Sąd w Kalifornii skazał 42-letnią Coral Lytle na karę czterech lat pozbawienia wolności. Tuż po opuszczeniu zakładu zamkniętego kobieta zostanie wpisana do rejestru pedofilów. Z dokumentów sądowych wynika, że Amerykanka uwiodła chłopaków swoich nastoletnich córek. Chłopcy mieli wówczas 14 oraz 15 lat i byli uczniami Redwood High School w Visalii w Karolinie. 42-latka umawiała się z nimi w parkach lub ich domach (bez wiedzy rodziców). Oferowała nastolatkom alkohol i papierosy. Śledczy przeszukali jej telefon i odkryli, że wysyłała nieletnim swoje nagie zdjęcia. Miała również uprawiać z nimi seks. Jeden z chłopców zeznał, że do stosunku doszło co najmniej trzykrotnie.

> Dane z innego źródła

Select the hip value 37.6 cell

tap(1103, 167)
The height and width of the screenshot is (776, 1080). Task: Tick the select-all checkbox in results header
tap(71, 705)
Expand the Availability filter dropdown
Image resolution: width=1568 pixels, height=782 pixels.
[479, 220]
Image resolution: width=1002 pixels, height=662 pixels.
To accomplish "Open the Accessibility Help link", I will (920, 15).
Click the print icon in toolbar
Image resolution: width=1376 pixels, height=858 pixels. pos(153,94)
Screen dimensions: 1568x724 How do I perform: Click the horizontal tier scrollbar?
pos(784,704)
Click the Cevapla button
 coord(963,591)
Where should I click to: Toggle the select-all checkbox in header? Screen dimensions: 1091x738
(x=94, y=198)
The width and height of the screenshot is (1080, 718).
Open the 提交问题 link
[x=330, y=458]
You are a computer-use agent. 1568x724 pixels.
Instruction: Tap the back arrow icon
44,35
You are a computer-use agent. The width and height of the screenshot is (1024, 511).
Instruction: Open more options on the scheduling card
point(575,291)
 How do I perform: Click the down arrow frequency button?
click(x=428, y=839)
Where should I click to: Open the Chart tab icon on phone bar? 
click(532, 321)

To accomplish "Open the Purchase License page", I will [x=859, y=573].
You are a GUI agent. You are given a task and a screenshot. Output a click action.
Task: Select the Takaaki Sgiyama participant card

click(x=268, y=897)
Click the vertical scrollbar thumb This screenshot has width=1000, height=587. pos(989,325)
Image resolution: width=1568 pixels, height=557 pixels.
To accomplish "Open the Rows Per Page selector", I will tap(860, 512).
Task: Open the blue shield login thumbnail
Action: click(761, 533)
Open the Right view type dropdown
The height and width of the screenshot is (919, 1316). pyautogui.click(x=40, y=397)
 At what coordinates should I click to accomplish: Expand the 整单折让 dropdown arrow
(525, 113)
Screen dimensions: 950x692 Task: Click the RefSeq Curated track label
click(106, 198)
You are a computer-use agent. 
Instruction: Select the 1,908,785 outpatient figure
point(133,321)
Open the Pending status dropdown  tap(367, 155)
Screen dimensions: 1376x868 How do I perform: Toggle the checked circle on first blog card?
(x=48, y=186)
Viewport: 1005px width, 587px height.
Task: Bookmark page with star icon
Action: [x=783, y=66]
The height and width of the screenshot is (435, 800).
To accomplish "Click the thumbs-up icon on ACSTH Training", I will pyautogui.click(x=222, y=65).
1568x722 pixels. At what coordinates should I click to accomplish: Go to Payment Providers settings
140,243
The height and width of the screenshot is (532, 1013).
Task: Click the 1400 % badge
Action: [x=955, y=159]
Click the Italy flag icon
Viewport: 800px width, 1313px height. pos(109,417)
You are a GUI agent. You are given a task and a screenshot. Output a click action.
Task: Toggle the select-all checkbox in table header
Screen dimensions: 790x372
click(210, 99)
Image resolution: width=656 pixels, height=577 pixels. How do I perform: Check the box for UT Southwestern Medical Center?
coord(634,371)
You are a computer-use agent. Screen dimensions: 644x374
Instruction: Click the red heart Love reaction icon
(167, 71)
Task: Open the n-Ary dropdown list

Sprawa wyszła na jaw po tym, jak ojciec jednego z nastolatków odkrył w telefonie syna nagie zdjęcia Coral Lytle. Mężczyzna nie miał wątpliwości, kto na nich jest, ponieważ obie rodziny przyjaźniły się m.in. jeździły wspólnie na wakacje. – Mój syn został zmanipulowany przez tą kobietę. Ona zniszczyła mu życie, wykorzystała go, przez co będzie miał traumę do końca życia – mówił przed sądem.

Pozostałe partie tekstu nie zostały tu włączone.